Generalized linear mixed models for multi-reader multi-case studies of diagnostic tests

• Published in: Statistical methods in medical research Vol. 26; no. 3; pp. 1373 - 1388
• Main Authors: Liu, Wei, Pantoja-Galicia, Norberto, Zhang, Bo, Kotz, Richard M, Pennello, Gene, Zhang, Hui, Jacob, Jessie, Zhang, Zhiwei
• Format: Journal Article
• Language: English
• Published: London, England SAGE Publications 01.06.2017; Sage Publications Ltd
• Subjects: Algorithms; Area Under Curve; Breast cancer; Breast Neoplasms - diagnosis; Cancer; Computer simulation; Diagnostic systems; Diagnostic tests; Diagnostic Tests, Routine - methods; Economic models; Estimates; Female; Humans; Inference; Likelihood Functions; Linear Models; Maximization; Monte Carlo Method; Monte Carlo simulation; Normality; Random effects; Readers; ROC Curve; Simulation; random effect; diagnostic medicine; ROC curve; EM algorithm; pseudo-likelihood; AUC
• ISSN: 0962-2802; 1477-0334
• DOI: 10.1177/0962280215579476

Diagnostic tests are often compared in multi-reader multi-case (MRMC) studies in which a number of cases (subjects with or without the disease in question) are examined by several readers using all tests to be compared.
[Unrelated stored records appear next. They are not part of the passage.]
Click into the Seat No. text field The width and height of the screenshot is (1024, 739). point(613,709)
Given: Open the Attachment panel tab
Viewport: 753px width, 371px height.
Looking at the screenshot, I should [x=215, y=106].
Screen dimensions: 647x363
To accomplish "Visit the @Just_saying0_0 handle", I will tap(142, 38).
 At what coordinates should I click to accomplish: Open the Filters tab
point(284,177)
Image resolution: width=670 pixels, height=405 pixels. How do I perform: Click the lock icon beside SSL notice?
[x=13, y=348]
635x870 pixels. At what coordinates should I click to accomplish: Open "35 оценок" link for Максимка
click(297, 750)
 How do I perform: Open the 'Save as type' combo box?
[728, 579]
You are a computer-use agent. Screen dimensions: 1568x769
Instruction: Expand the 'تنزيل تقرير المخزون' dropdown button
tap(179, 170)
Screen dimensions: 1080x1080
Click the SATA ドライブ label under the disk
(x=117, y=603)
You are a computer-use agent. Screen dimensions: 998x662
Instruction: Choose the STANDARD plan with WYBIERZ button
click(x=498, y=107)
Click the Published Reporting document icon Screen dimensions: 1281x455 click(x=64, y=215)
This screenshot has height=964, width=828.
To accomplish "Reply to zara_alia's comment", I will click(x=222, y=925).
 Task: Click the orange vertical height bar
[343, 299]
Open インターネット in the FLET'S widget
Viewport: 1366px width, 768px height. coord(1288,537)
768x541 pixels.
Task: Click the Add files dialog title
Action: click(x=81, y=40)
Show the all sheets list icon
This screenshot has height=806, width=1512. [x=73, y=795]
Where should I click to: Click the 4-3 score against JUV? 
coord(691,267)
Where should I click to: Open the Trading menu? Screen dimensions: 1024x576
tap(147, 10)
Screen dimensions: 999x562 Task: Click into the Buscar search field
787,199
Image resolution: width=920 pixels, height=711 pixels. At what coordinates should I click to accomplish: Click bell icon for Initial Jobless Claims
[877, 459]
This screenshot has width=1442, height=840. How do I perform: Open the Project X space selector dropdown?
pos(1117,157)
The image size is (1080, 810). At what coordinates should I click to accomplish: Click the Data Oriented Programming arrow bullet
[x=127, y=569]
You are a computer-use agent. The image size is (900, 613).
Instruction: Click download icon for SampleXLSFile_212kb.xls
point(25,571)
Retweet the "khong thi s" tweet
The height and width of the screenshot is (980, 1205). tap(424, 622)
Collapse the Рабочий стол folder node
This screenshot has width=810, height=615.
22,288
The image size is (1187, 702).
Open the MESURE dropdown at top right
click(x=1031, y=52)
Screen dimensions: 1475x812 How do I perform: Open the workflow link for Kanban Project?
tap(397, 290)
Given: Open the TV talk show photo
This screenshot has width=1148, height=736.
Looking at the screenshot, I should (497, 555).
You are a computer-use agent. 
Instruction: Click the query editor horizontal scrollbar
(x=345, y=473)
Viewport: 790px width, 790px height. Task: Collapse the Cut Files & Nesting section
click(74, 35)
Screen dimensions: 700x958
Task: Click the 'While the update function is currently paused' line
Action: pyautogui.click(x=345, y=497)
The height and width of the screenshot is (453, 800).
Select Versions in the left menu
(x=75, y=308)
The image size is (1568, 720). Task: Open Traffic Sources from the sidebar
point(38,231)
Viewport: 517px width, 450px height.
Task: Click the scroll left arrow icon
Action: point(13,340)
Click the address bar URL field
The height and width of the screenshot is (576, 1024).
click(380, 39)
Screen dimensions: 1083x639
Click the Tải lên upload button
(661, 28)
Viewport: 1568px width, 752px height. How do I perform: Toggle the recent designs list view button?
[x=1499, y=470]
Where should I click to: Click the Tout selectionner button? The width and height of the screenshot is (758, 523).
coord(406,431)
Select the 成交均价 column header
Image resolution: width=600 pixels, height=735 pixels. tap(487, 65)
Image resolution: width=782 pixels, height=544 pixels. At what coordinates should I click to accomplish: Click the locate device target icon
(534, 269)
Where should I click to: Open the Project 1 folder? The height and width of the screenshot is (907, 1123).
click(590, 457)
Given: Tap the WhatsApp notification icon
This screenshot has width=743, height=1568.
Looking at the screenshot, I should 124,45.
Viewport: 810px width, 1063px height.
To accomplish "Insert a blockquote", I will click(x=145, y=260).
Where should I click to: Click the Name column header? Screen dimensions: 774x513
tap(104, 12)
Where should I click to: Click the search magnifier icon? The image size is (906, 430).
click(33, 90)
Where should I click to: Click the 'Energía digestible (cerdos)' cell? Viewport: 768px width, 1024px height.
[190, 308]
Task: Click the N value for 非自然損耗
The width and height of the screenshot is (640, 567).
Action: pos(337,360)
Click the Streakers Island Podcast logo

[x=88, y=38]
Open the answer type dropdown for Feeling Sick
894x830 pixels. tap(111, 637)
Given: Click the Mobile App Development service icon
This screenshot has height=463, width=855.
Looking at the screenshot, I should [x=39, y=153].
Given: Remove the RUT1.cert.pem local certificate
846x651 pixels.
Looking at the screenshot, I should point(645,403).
One of the commonly used methods for analyzing MRMC data is the Obuchowski–Rockette (OR) method, which assumes that the true area under the receiver operating characteristic curve (AUC) for each combination of reader and test follows a linear mixed model with fixed effects for test and random effects for reader and the reader–test interaction. This article proposes generalized linear mixed models which generalize the OR model by incorporating a range-appropriate link function that constrains the true AUCs to the unit interval. The proposed models can be estimated by maximizing a pseudo-likelihood based on the approximate normality of AUC estimates. A Monte Carlo expectation-maximization algorithm can be used to maximize the pseudo-likelihood, and a non-parametric bootstrap procedure can be used for inference. The proposed method is evaluated in a simulation study and applied to an MRMC study of breast cancer detection.